#### [Exercise requirements]
Your answer should reproduce every line of the material in which the word "sidebar" occurs.

#### [Records provided]
◇ ◇ ◇ ◇

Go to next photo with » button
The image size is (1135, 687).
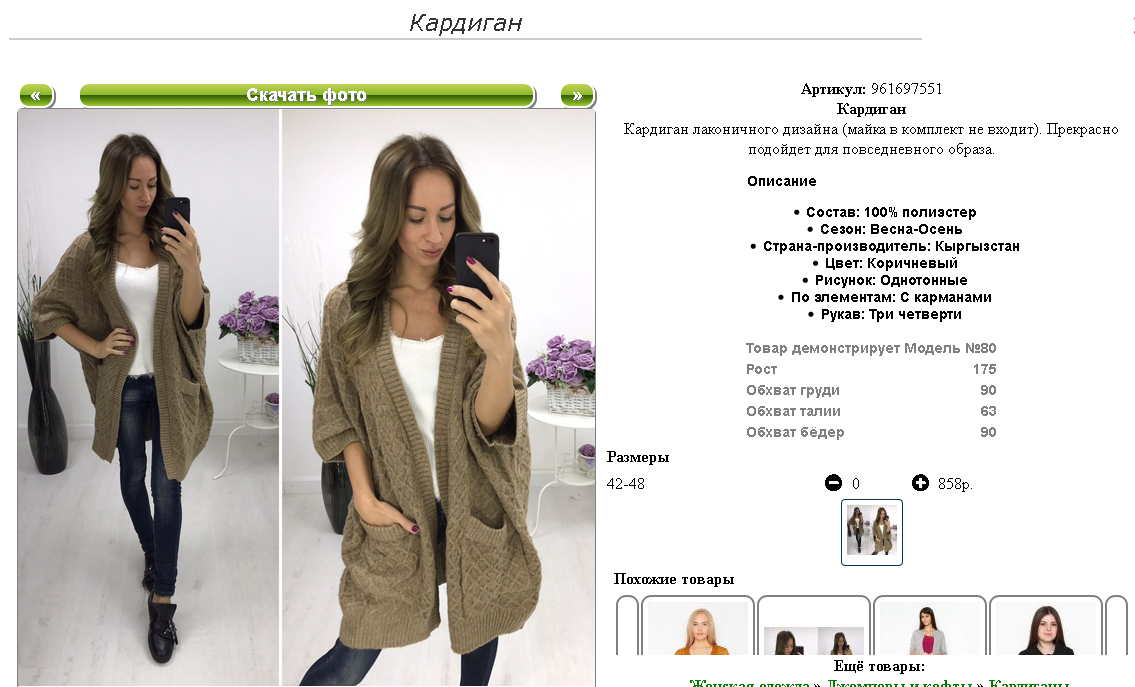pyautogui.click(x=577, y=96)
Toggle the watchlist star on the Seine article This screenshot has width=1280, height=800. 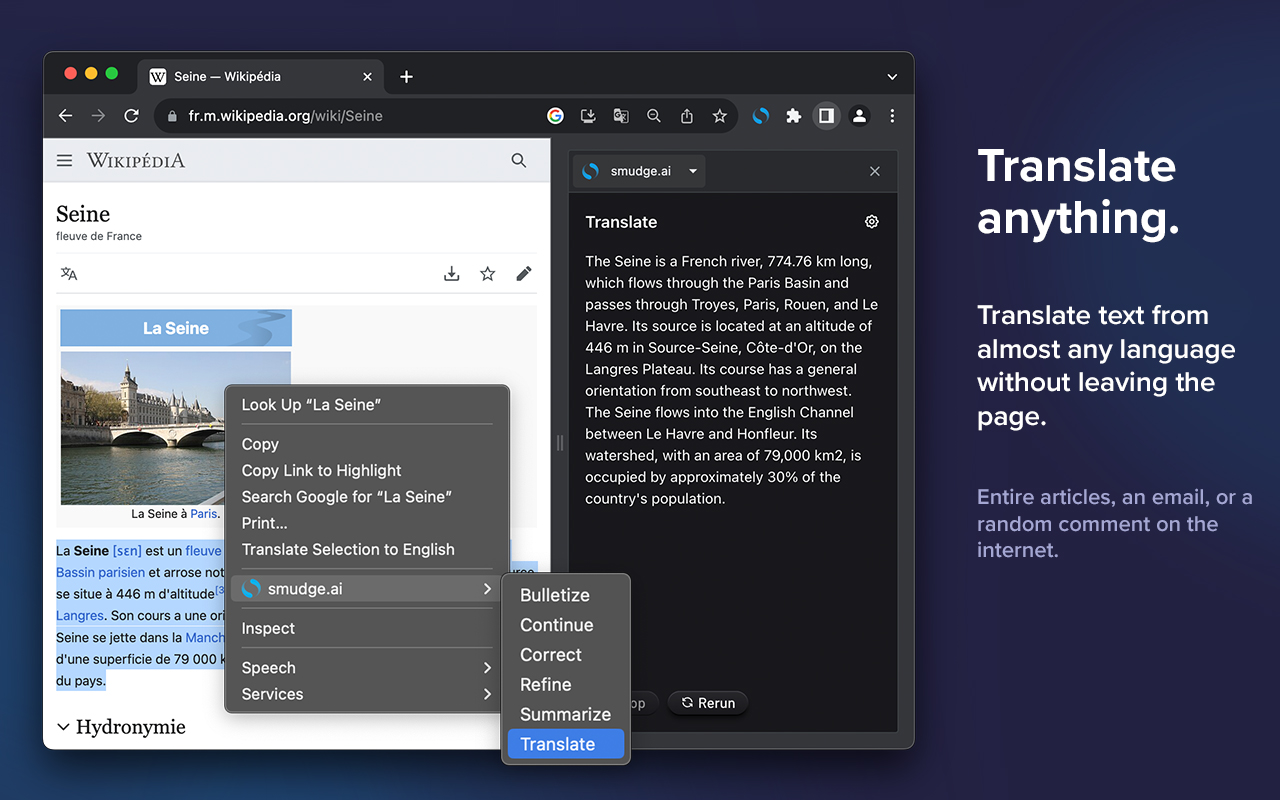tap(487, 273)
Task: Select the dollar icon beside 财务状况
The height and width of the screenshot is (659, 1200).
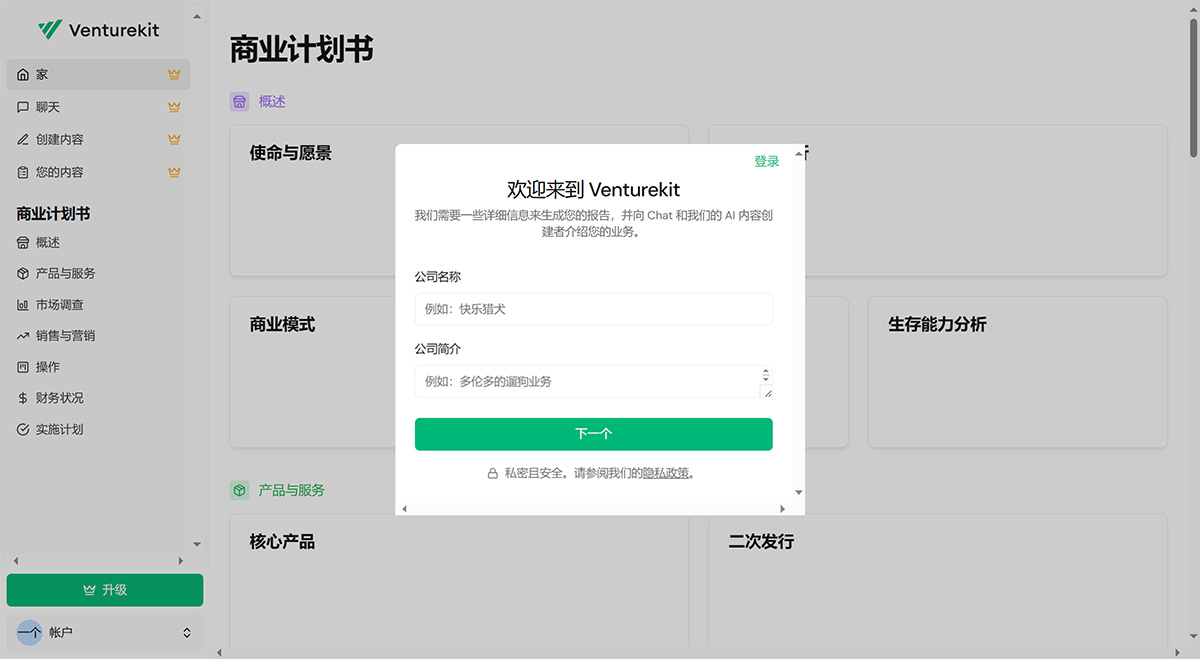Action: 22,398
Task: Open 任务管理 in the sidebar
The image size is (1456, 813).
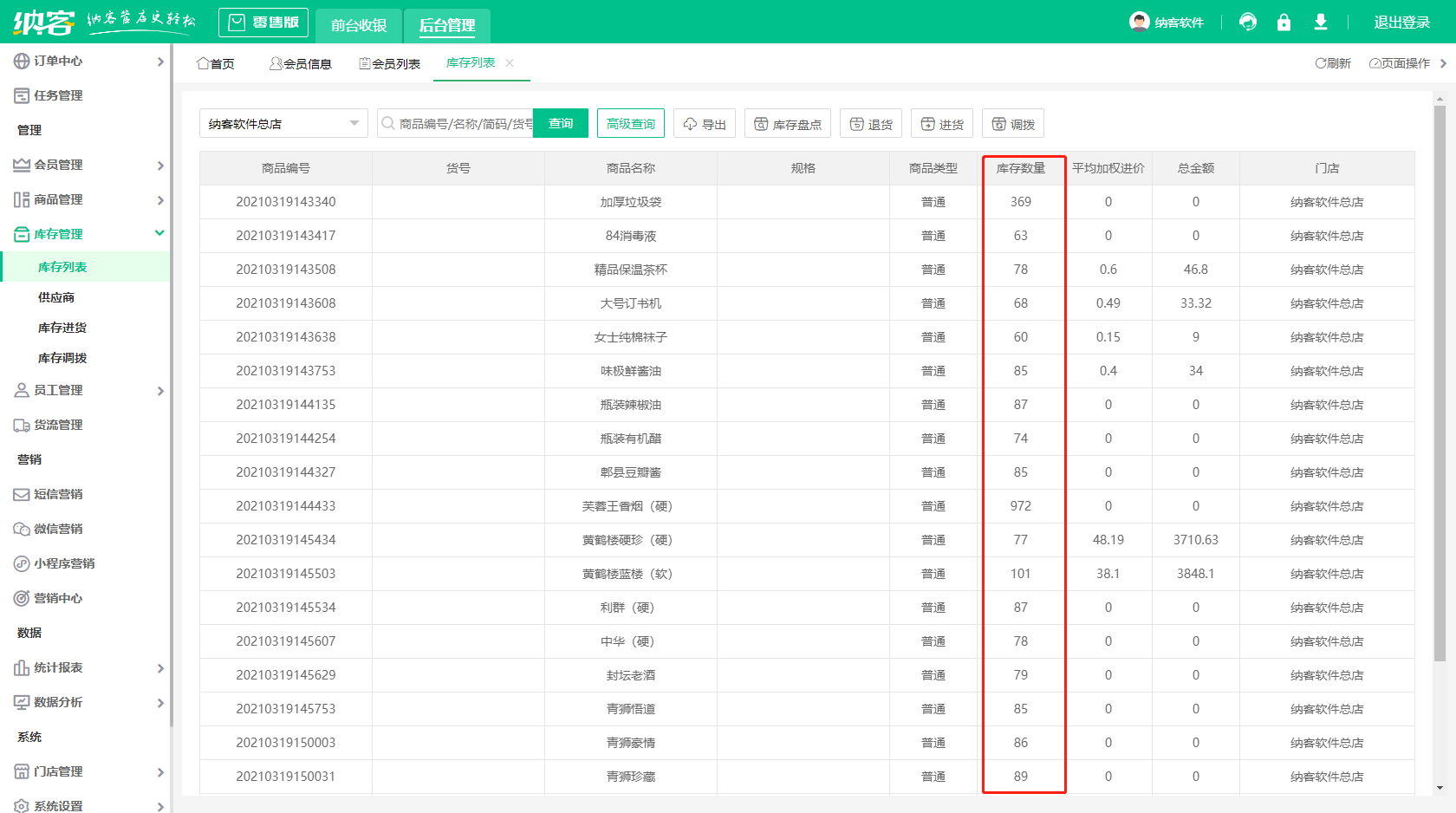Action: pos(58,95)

◇ ◇ ◇ ◇

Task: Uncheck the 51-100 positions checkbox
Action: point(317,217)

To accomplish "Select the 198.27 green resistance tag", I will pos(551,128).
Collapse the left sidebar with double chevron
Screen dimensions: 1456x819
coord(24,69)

◇ ◇ ◇ ◇

#### [Answer space]
Task: Open 任务管理 in the sidebar
Collapse the left sidebar with double chevron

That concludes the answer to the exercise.